Le grand public connaît la vie politique à travers le filtre médiatique. Mais comment se passe-t-elle de l'intérieur? Le cinéaste Pierre Schoeller propose une réponse dans le film L'exercice de l'État. Olivier Gourmet y interprète Bertrand Saint-Jean, un ministre français débordé tant par son ambition que par son agenda.

Olivier Gourmet aurait-il aimé avoir la vie de Bertrand Saint-Jean, ministre français des Transports écartelé entre son ambition et les dossiers s'accumulant sur son bureau? Aurait-il aimé cette vie de galère? Éteindre un feu pour en voir trois autres s'allumer?

«Cela va vous paraître suicidaire, mais j'aimerais ça, répond-il. J'aimerais participer politiquement à la construction d'un pays. Je ne dis pas que je serais comme mon personnage. Mais c'est un travail qui ne m'effraierait pas. J'aurais beaucoup de plaisir à prendre conscience de notre monde et à chercher des solutions à ses problèmes.»

Bertrand Saint-Jean est le personnage principal de L'exercice de l'État, deuxième long métrage du cinéaste français Pierre Schoeller (Versailles) qui porte, comme son nom l'indique, sur la vie politique.
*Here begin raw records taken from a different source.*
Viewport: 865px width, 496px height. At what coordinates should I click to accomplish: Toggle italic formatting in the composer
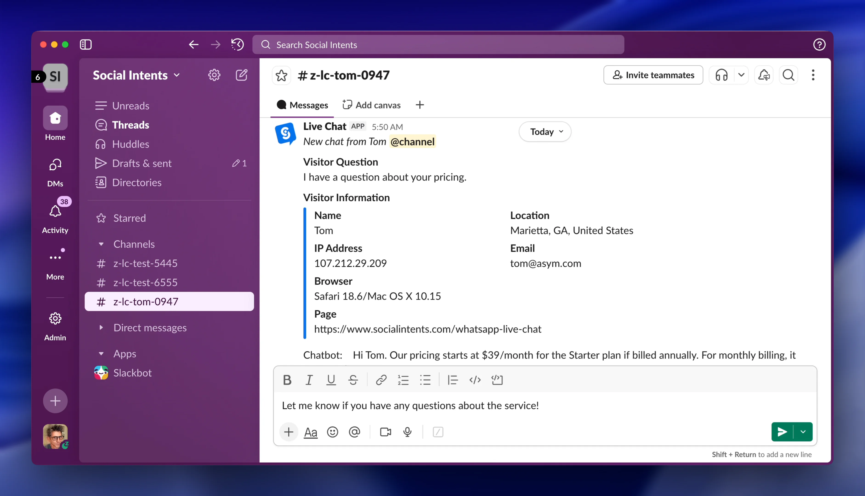309,379
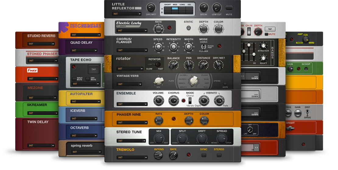Open the Studio Reverb preset dropdown
This screenshot has width=338, height=170.
42,44
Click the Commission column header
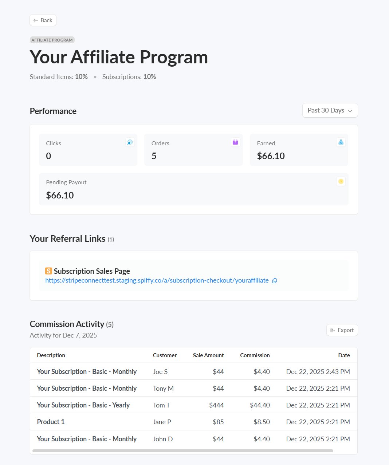The width and height of the screenshot is (389, 465). coord(255,355)
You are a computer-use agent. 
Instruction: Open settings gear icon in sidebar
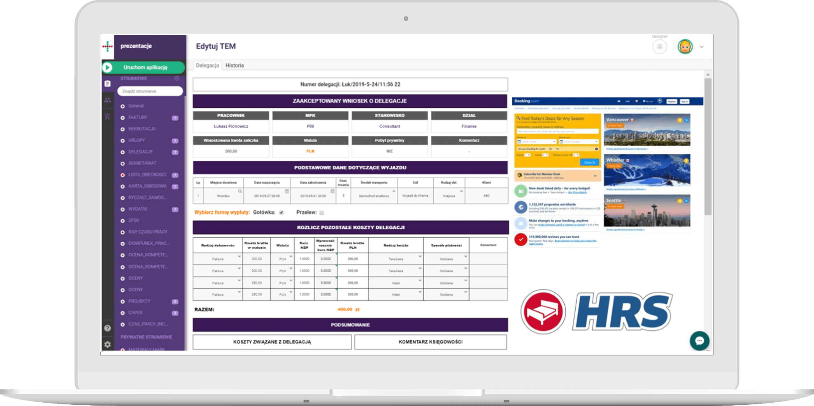click(107, 344)
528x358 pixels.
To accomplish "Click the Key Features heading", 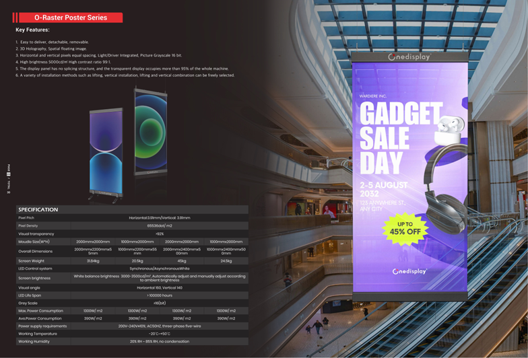I will coord(32,30).
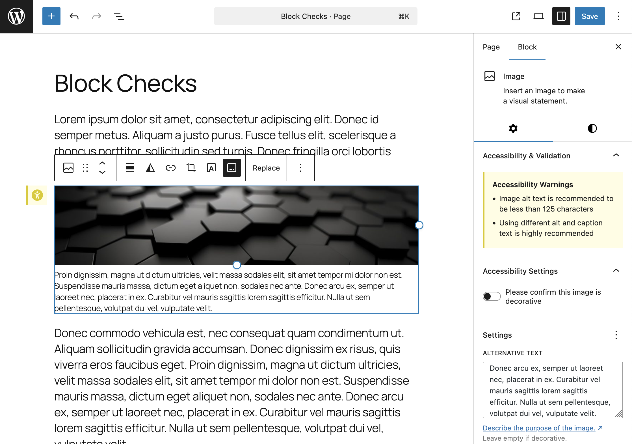Switch to the Page tab
The height and width of the screenshot is (444, 632).
pos(491,47)
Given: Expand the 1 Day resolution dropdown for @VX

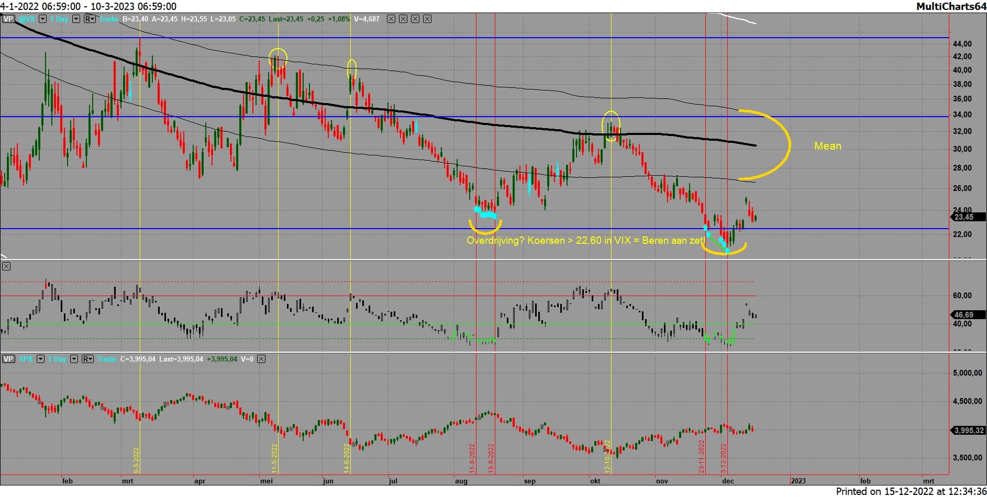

Au milieu de la nuit, Bertrand Saint-Jean est réveillé par son chef de cabinet, Gilles (Michel Blanc), qui lui annonce un accident tragique. La chute d'un car dans un ravin a fait plusieurs victimes. Le ministre accourt, tente de réconforter les familles, répond évasivement aux questions des journalistes qui veulent des solutions immédiates. Ça ne s'arrête plus jusqu'à la fin du film.

Présenté cette année à Cannes, le film est arrivé en même temps que deux autres opus sur la politique française, La conquête, de Xavier Durringer, et La paterre, d'Alain Cavalier. Olivier Gourmet n'a pas d'explication à donner à une telle simultanéité, sinon que c'est sans doute «un sujet de société».

Les pieds dans la réalité

Voilà qui tombe bien puisque la proposition répond à ce qu'il cherche en tant qu'acteur. Opposant farouche aux «films formatés», M. Gourmet, qu'on a vu dans Congorama de Philippe Falardeau, dit vouloir incarner des personnages crédibles et concrets.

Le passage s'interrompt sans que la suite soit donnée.